[What you have to do]
Rewrite the items as a numbered list with blank lines dropped, starting at the line containing "Step forward one frame" and ending with the line containing "Upload insurance card", both included. Leave out all other lines.

[Task data]

* * * * * * * * *

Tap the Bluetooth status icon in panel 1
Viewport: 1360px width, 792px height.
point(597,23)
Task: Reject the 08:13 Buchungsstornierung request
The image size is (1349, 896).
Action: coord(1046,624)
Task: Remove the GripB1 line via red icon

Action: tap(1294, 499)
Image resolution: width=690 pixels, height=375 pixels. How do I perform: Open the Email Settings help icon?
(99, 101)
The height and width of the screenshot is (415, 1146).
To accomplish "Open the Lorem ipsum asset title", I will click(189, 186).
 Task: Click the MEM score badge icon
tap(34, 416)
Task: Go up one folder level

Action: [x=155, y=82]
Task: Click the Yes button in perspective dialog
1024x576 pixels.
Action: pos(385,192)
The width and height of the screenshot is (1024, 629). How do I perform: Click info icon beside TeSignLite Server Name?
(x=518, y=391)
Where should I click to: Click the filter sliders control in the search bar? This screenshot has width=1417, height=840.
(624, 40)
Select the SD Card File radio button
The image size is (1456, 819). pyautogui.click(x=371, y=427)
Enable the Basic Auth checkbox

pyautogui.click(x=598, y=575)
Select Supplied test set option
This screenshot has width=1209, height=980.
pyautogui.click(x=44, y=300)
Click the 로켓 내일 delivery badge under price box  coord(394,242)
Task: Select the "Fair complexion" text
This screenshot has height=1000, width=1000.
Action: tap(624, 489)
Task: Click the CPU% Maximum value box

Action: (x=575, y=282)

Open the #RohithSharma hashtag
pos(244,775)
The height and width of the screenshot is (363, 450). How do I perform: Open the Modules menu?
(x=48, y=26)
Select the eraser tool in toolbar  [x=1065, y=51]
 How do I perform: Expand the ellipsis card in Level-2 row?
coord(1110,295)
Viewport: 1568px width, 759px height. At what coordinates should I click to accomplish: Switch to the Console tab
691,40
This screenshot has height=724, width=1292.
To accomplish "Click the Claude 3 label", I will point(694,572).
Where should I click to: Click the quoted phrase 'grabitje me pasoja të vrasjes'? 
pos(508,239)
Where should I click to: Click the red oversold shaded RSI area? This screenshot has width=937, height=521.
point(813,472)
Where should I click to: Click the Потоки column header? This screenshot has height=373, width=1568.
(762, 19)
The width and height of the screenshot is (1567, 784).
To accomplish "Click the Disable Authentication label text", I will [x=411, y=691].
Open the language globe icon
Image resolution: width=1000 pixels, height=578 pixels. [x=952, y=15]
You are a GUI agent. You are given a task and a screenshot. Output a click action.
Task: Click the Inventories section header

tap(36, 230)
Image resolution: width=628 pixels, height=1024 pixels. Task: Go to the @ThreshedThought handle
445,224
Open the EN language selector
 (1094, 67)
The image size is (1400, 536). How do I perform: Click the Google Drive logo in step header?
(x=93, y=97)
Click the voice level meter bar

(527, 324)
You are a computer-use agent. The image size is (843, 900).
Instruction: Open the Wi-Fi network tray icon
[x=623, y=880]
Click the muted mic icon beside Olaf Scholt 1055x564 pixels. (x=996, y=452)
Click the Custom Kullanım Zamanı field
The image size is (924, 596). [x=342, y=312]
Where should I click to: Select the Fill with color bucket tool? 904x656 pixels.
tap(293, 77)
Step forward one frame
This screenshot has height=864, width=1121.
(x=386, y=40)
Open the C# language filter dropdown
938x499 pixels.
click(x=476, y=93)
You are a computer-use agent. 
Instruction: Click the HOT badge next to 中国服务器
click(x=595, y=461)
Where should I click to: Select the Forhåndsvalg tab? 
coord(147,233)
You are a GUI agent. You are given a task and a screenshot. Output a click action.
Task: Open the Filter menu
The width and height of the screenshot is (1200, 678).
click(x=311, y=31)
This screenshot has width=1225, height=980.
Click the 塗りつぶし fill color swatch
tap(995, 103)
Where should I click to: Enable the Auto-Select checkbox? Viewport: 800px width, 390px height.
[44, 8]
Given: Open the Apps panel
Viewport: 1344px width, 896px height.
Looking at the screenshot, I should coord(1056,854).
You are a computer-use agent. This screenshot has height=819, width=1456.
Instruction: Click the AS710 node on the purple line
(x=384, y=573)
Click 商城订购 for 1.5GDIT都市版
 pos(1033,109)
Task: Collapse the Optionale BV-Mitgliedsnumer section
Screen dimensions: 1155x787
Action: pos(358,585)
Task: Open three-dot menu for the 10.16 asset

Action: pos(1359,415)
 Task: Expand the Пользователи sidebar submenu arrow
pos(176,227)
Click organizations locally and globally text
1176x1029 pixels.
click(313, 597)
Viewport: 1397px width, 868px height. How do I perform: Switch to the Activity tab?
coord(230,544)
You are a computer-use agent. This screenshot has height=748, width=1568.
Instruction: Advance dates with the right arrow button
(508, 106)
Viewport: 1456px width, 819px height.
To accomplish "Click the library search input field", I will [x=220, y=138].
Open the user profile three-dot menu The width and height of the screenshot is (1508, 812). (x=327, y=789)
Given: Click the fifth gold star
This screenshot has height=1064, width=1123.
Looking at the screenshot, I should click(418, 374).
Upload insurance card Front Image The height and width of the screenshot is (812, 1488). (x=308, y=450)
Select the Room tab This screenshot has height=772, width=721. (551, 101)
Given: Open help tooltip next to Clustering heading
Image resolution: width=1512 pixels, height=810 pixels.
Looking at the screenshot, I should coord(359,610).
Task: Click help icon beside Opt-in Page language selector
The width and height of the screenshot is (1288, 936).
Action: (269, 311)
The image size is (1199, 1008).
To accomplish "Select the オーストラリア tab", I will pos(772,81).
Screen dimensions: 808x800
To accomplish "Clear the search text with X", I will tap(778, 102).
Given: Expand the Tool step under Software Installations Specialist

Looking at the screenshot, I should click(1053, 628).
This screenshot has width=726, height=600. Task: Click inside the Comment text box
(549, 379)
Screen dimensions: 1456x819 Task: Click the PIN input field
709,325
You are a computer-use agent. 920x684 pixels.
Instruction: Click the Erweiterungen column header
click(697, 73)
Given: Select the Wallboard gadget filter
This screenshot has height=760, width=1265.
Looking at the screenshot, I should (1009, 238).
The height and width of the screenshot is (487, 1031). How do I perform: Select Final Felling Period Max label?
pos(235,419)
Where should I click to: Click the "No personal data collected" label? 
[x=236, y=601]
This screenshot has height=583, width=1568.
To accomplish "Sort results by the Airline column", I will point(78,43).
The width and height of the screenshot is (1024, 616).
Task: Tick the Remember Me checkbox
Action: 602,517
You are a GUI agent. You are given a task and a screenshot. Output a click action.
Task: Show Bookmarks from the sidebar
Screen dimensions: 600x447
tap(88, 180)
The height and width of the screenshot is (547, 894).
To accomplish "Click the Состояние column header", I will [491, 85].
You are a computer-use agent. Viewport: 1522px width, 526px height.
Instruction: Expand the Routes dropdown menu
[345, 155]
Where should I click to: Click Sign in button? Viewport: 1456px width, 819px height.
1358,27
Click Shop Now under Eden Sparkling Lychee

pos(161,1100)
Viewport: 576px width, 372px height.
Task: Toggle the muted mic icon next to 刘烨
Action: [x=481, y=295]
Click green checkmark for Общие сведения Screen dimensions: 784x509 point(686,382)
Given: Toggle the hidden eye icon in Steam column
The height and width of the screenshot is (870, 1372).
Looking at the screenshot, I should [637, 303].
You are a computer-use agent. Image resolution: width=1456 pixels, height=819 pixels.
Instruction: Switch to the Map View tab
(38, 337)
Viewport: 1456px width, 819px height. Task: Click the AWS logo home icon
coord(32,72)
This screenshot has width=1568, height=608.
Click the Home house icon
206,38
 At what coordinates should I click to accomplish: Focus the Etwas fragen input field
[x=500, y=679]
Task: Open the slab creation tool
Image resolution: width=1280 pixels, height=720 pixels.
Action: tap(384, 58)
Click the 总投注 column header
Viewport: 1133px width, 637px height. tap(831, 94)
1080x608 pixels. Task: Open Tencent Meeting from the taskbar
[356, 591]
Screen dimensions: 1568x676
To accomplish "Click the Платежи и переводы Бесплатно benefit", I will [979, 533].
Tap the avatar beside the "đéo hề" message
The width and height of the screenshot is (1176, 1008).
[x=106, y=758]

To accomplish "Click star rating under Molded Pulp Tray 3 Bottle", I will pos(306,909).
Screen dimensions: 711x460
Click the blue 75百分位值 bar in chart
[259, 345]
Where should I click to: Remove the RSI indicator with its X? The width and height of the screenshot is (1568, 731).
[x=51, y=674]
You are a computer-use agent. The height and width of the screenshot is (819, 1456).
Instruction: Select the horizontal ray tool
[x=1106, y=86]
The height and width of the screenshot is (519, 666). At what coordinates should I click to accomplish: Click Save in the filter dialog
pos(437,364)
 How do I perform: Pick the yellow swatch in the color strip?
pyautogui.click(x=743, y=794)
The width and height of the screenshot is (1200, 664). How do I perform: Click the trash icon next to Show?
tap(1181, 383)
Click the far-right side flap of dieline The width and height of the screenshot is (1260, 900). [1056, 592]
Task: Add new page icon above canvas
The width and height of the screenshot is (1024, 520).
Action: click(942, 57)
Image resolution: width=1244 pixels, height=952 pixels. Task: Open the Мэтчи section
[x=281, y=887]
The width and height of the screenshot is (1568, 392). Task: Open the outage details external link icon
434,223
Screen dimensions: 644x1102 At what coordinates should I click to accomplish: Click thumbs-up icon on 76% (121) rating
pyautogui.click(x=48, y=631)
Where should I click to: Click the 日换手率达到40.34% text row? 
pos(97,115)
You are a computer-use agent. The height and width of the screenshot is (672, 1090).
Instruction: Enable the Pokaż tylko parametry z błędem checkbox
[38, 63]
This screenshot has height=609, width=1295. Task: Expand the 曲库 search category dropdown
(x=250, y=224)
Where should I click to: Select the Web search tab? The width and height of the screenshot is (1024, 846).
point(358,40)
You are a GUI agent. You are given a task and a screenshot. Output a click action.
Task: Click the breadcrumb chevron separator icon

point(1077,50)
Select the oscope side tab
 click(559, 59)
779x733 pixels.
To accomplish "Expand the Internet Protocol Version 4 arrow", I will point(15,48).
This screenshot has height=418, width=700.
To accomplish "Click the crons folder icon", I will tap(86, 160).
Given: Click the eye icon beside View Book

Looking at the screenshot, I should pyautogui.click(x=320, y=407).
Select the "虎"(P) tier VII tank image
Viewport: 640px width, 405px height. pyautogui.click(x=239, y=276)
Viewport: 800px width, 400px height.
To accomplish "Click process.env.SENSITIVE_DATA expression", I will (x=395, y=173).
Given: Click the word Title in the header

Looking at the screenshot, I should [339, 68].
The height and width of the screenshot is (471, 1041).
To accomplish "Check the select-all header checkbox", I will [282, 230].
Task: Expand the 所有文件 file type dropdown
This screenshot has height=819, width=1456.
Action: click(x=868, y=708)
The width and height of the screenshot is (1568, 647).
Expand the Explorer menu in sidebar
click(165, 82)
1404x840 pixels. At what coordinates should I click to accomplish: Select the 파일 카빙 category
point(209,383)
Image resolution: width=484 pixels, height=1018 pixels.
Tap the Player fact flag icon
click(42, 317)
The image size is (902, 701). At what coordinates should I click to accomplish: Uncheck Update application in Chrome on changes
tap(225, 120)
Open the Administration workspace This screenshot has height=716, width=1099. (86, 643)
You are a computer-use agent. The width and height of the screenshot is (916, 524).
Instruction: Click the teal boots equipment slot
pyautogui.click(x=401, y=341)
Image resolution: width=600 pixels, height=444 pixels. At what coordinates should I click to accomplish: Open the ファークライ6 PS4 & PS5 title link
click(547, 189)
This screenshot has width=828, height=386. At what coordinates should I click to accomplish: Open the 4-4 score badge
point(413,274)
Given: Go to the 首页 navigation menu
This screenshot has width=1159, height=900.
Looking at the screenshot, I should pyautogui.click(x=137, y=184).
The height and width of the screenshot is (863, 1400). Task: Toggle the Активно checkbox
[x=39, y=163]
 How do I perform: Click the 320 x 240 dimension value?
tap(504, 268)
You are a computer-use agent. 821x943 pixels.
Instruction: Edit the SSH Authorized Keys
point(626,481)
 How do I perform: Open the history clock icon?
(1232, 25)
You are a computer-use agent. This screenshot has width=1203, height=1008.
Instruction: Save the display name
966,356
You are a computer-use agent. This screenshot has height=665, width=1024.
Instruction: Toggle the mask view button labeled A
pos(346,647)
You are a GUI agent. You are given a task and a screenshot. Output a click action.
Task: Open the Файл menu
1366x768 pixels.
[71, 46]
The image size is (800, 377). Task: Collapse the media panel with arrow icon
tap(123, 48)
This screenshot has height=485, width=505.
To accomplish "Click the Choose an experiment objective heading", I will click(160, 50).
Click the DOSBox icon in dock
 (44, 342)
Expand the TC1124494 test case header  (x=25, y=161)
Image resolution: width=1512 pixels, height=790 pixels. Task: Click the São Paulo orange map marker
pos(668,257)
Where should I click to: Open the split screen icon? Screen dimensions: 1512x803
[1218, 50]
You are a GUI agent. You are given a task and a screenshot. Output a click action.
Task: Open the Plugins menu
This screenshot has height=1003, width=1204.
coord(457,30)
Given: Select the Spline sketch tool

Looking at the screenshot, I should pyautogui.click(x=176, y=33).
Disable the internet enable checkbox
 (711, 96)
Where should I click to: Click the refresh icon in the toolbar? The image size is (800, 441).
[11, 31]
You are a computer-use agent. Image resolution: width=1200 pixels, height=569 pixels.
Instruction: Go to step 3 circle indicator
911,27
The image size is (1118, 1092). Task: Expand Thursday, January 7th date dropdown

* * * * * * * * *

[Final answer]
1. Step forward one frame
2. This screenshot has height=864, width=1121.
3. (x=386, y=40)
4. Open the C# language filter dropdown
5. 938x499 pixels.
6. click(x=476, y=93)
7. You are a computer-use agent. 
8. Instruction: Click the HOT badge next to 中国服务器
9. click(x=595, y=461)
10. Where should I click to: Select the Forhåndsvalg tab? 
11. coord(147,233)
12. You are a GUI agent. You are given a task and a screenshot. Output a click action.
13. Task: Open the Filter menu
14. The width and height of the screenshot is (1200, 678).
15. click(x=311, y=31)
16. This screenshot has width=1225, height=980.
17. Click the 塗りつぶし fill color swatch
18. tap(995, 103)
19. Where should I click to: Enable the Auto-Select checkbox? Viewport: 800px width, 390px height.
20. [44, 8]
21. Given: Open the Apps panel
22. Viewport: 1344px width, 896px height.
23. Looking at the screenshot, I should coord(1056,854).
24. You are a computer-use agent. This screenshot has height=819, width=1456.
25. Instruction: Click the AS710 node on the purple line
26. (x=384, y=573)
27. Click 商城订购 for 1.5GDIT都市版
28.  pos(1033,109)
29. Task: Collapse the Optionale BV-Mitgliedsnumer section
30. Screen dimensions: 1155x787
31. Action: pos(358,585)
32. Task: Open three-dot menu for the 10.16 asset
33. Action: pos(1359,415)
34.  Task: Expand the Пользователи sidebar submenu arrow
35. pos(176,227)
36. Click organizations locally and globally text
37. 1176x1029 pixels.
38. click(313, 597)
39. Viewport: 1397px width, 868px height. How do I perform: Switch to the Activity tab?
40. coord(230,544)
41. You are a computer-use agent. This screenshot has height=748, width=1568.
42. Instruction: Advance dates with the right arrow button
43. (508, 106)
44. Viewport: 1456px width, 819px height.
45. To accomplish "Click the library search input field", I will [x=220, y=138].
46. Open the user profile three-dot menu The width and height of the screenshot is (1508, 812). (x=327, y=789)
47. Given: Click the fifth gold star
48. This screenshot has height=1064, width=1123.
49. Looking at the screenshot, I should click(418, 374).
50. Upload insurance card Front Image The height and width of the screenshot is (812, 1488). (x=308, y=450)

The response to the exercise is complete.